Bone loss is serious business. Both men and women reach maximum bone mass around the age of 30 — and after that, it’s a matter of maintaining what you’ve got.
The National Institutes of Health estimate that 10 million Americans have osteoporosis and another 34 million suffer from its precursor, osteopenia. While it’s almost impossible to reverse these conditions, it’s possible to slow their effects — and yoga may be one of your strongest allies. Best of all, yoga can be done by anyone regardless of age or mobility level.
September is National Yoga Awareness Month and we’d like to take the opportunity to share two important ways in which yoga can help you maintain healthy bones.
Yoga is a Weight-Bearing Exercise
Yoga is a weight-bearing exercise, which is one of the best ways to enhance bone health. Weight-bearing exercises work by holding your body’s weight against gravity, putting a mild stress on your bones and forcing them to lay down new growth. In this way, yoga isn’t much different from other weight-bearing exercises, like walking or running.
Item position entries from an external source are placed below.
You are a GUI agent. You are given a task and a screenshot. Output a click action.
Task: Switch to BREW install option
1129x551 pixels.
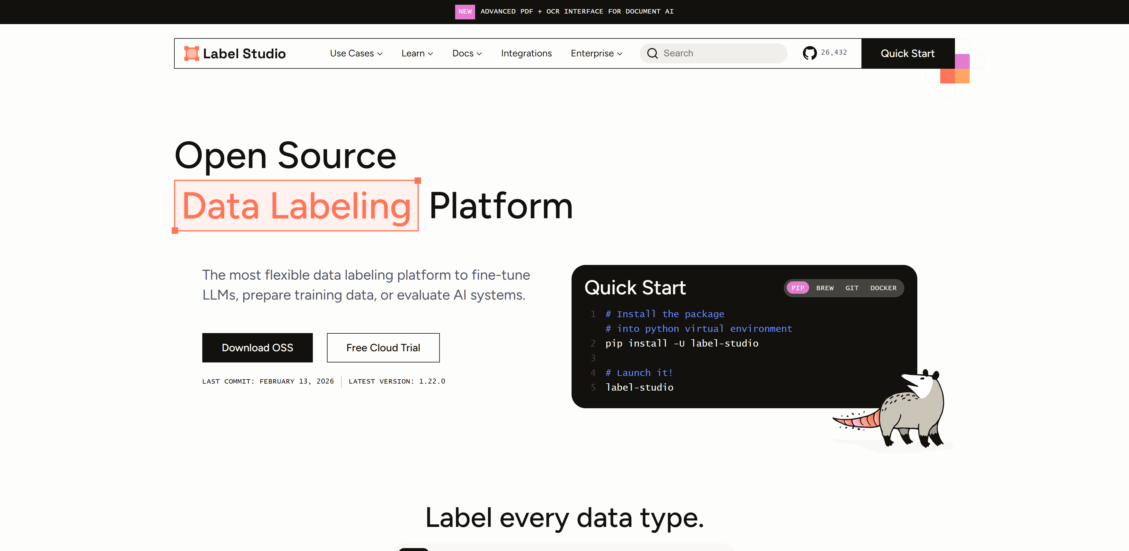click(x=824, y=288)
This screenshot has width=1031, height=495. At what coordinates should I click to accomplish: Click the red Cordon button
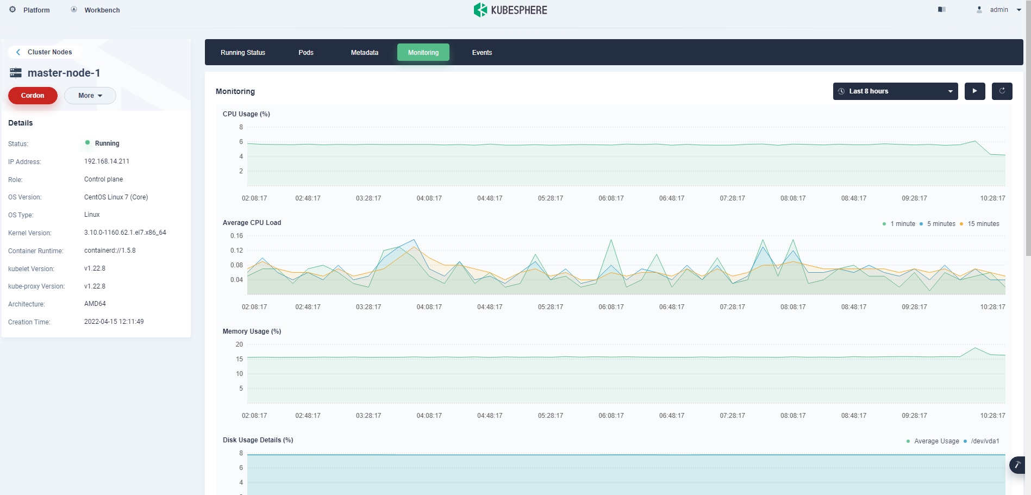click(33, 96)
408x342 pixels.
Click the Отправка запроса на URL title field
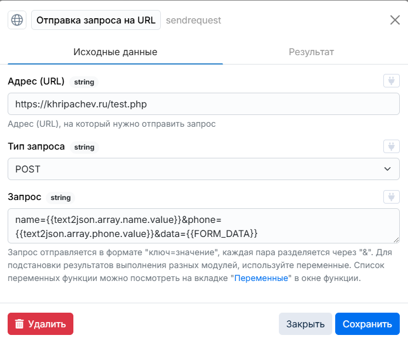pos(96,20)
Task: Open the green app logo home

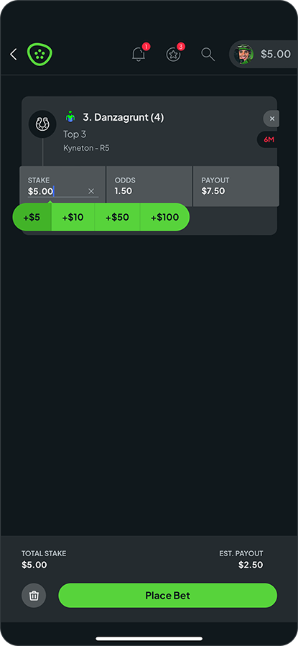Action: click(40, 55)
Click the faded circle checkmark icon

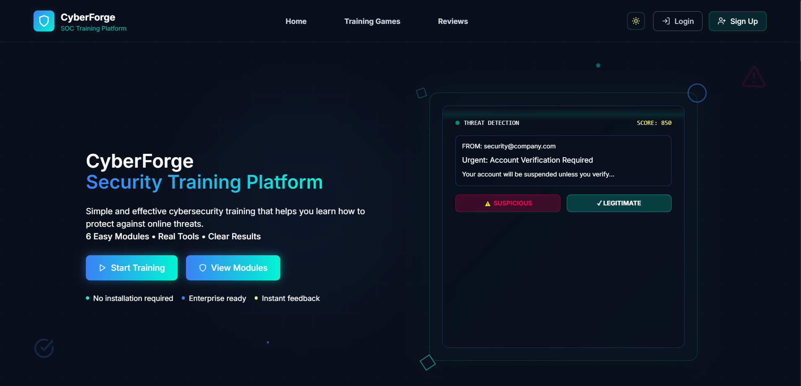(x=44, y=348)
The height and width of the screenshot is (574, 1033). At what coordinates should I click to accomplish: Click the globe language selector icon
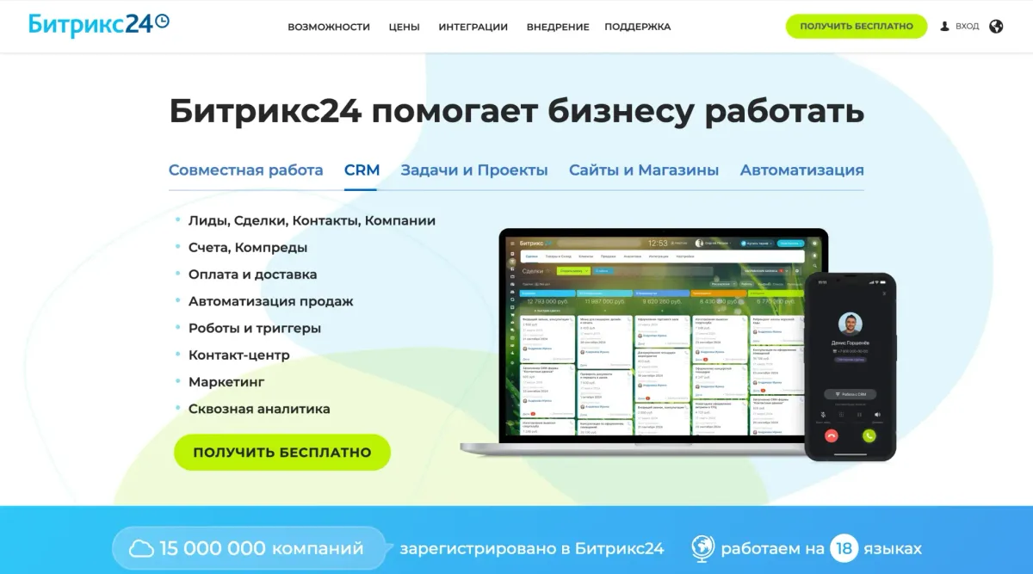click(996, 27)
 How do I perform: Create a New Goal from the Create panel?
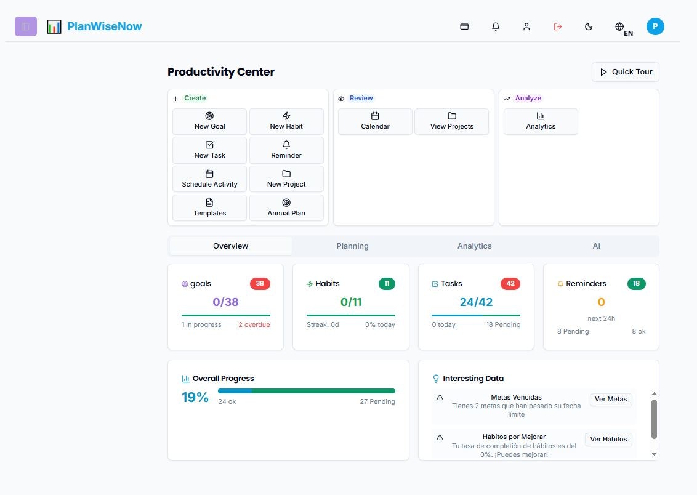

But yoga differs in one big way from these “impact” exercises — it won’t damage cartilage or stress your joints. Instead, it helps lengthen the body’s muscles and holds them in place, using that tension to stress the bone and promote growth.
Yoga Promotes a Plant-Based Diet
Earlier this month, we talked about how fruits and vegetables promote bone health. There’s a strong correlation between a plant-based diet and bone density. Many Americans eat more protein than they need. But because protein makes the body create acid, eating too much can increase the amount of acid in your bloodstream. To neutralize it and rebalance your blood’s pH levels, your body pulls calcium from your bones. Eating a plant-based diet can avoid this imbalance — because fruits and vegetables naturally neutralize the acid caused by eating protein, your body won’t need to pull calcium from your bones.
While yoga can be beneficial for bone health, it can also be detrimental if it’s not practiced correctly. For example, in someone suffering from osteoporosis, a forward bend can increase the likelihood of a spinal fracture by excessively stressing the front of your vertebrae. As with any exercise regimen, talk to your doctor before you begin.